COLUMBIA UNIVERSITY, NURTURE SCIENCE PROGRAM
“Toxic stress” as a concept has gained a firm foothold in our health discourse and even crossed over into the mainstream. That’s because we can so clearly see the physiological and behavioral effects it is having on our children.
But what do we do about it? And how do we shift our attention from merely identifying toxic stress as a problem to buffering it? How do we build healthy, resilient children and families?
The American Academy of Pediatrics released a policy statement last year that says the answer lies in fostering relational health between children and adults in pediatric primary care practice.
But how we foster relational health remains up for interpretation. As the policy statement reports, many pediatric and early childhood professionals have long recognized the vital importance of the parent-child relationship, and yet “the elemental nature of relational health is not reflected in much of our current training, research, practice, and advocacy.”
From our perspective here at the Nurture Science Program, there are three central reasons relational health has not become an integral component of pediatric care.
1. Relational Health is still largely considered psychological.
2. Most existing relational health screens look separately at parent or child, take time, and are difficult to code.
3. Within existing frameworks, such as attachment theory, each individual develops a fixed attachment style, which means it does not change. Early intervention then becomes the only hope for the developing child.
Through our lens and work on autonomic emotional connection, we hope to provide a practical, scalable solution.
1. Relational health is biological, physiological, and interpersonal.
Over decades of research we have uncovered that there is something happening between mother and infant when they get emotionally connected—not just in the brain, but on a deep body-to-body level, which is where we can observe and measure it.
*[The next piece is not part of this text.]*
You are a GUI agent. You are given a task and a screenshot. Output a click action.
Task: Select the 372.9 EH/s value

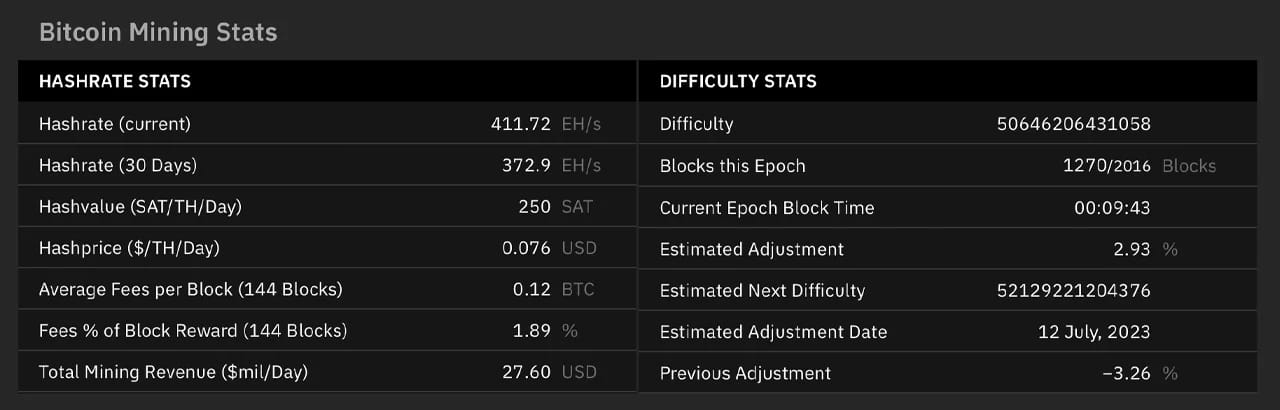click(x=526, y=166)
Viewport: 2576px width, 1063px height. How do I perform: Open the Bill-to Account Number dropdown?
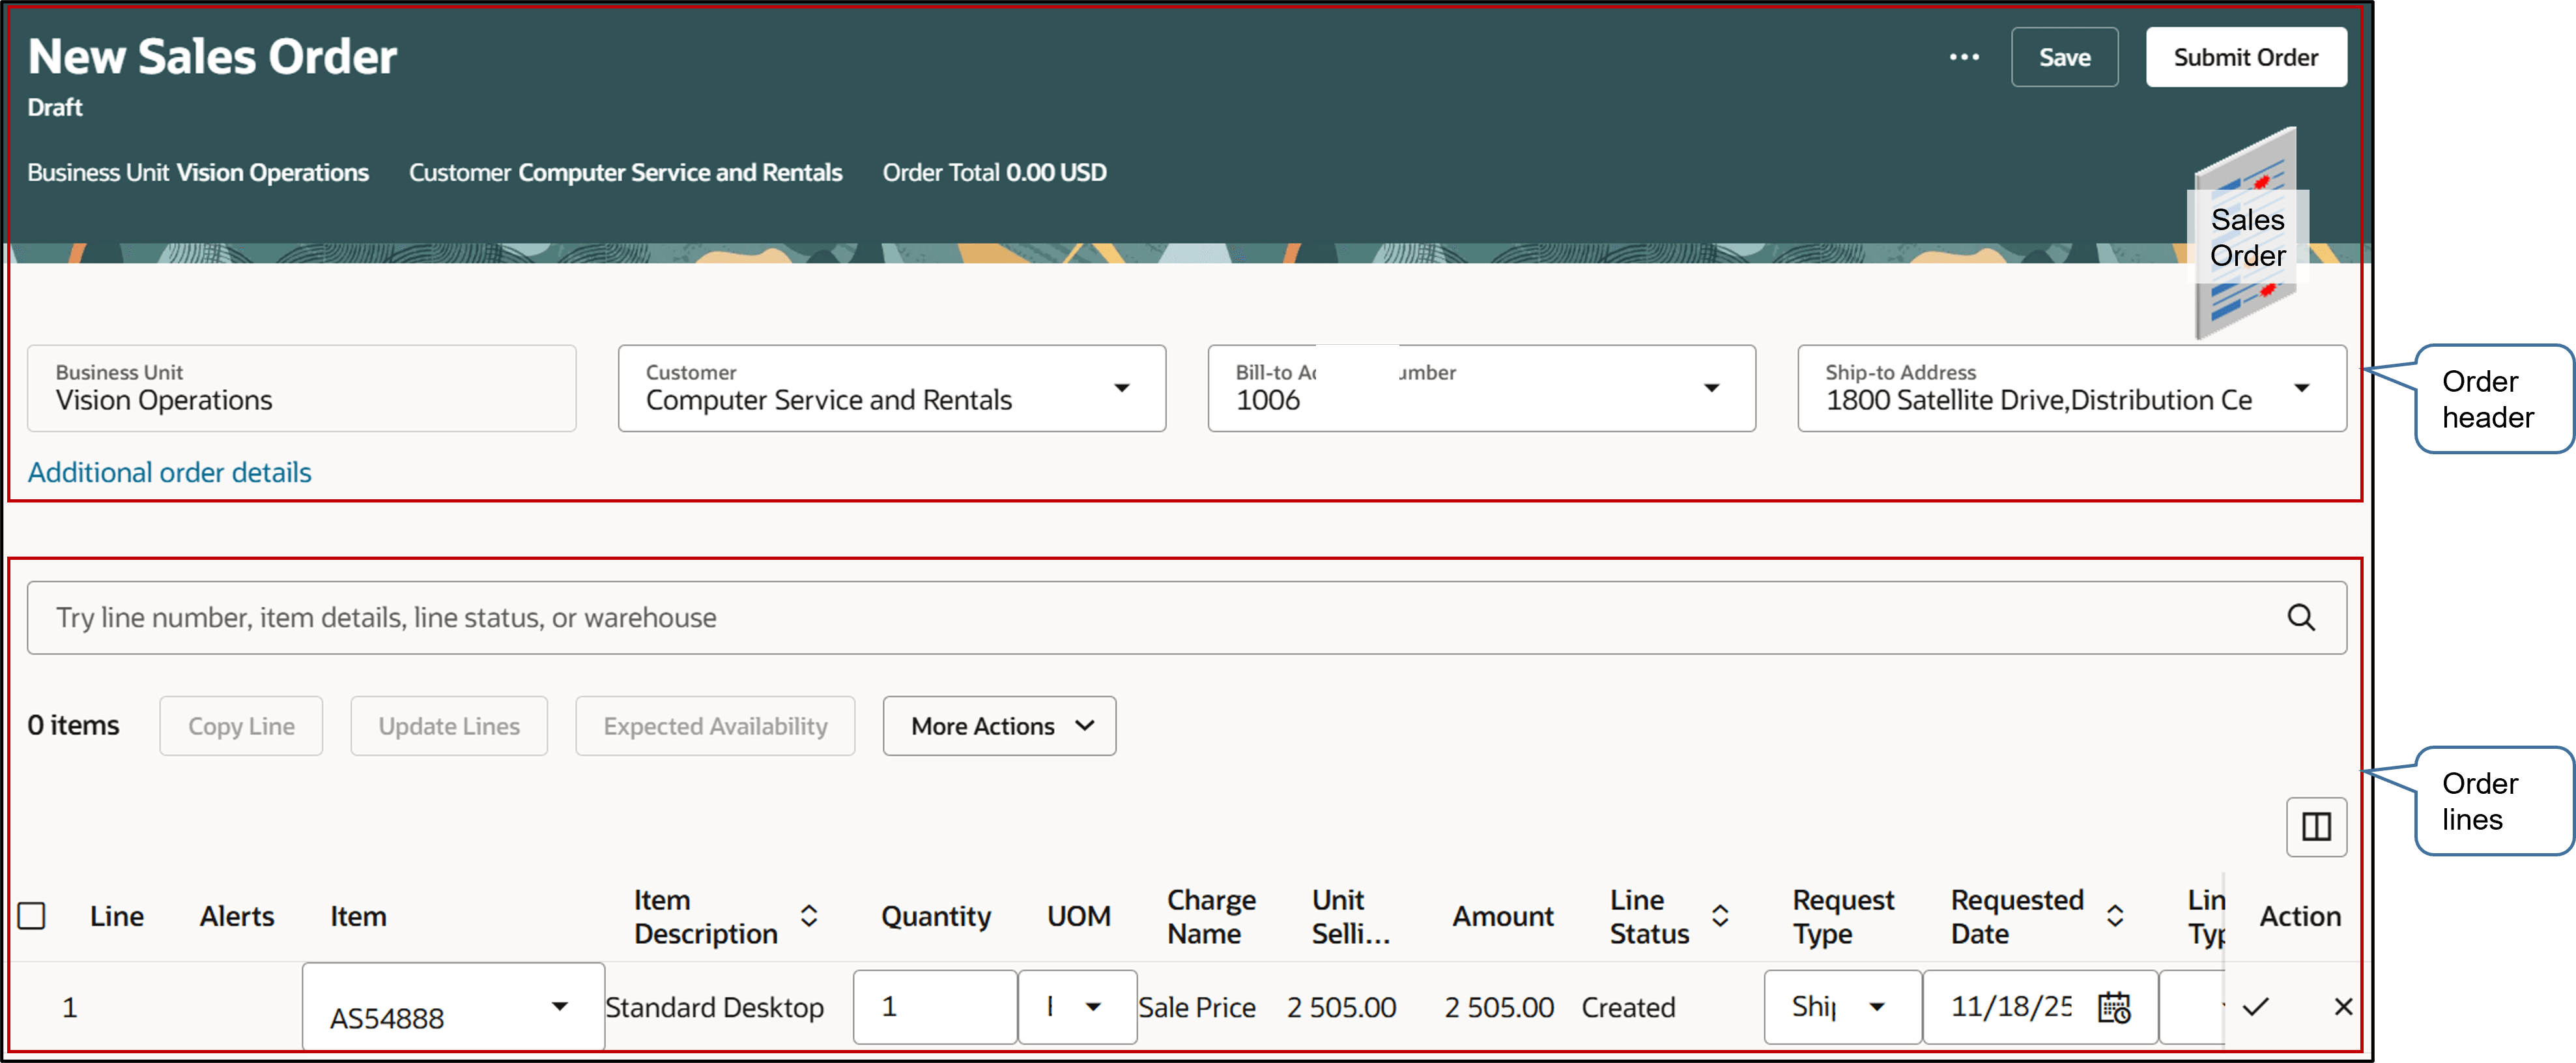point(1712,388)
That is why we call it autonomic emotional connection.
The autonomic nervous system is the nervous system that modulates our stress response; it makes our hearts beat and lungs breathe without our having to think about it; these processes regulate our emotional behavior. When mom and baby are emotionally connected on the autonomic level, they are actually regulating each other’s heart rates and hormones and positively affecting each other’s stress responses. In other words, when a mom and baby are cuddling, talking and cooing warmly with each other, making eye contact, listening and responding to each other, they are influencing the very physiological functions that underlie their health.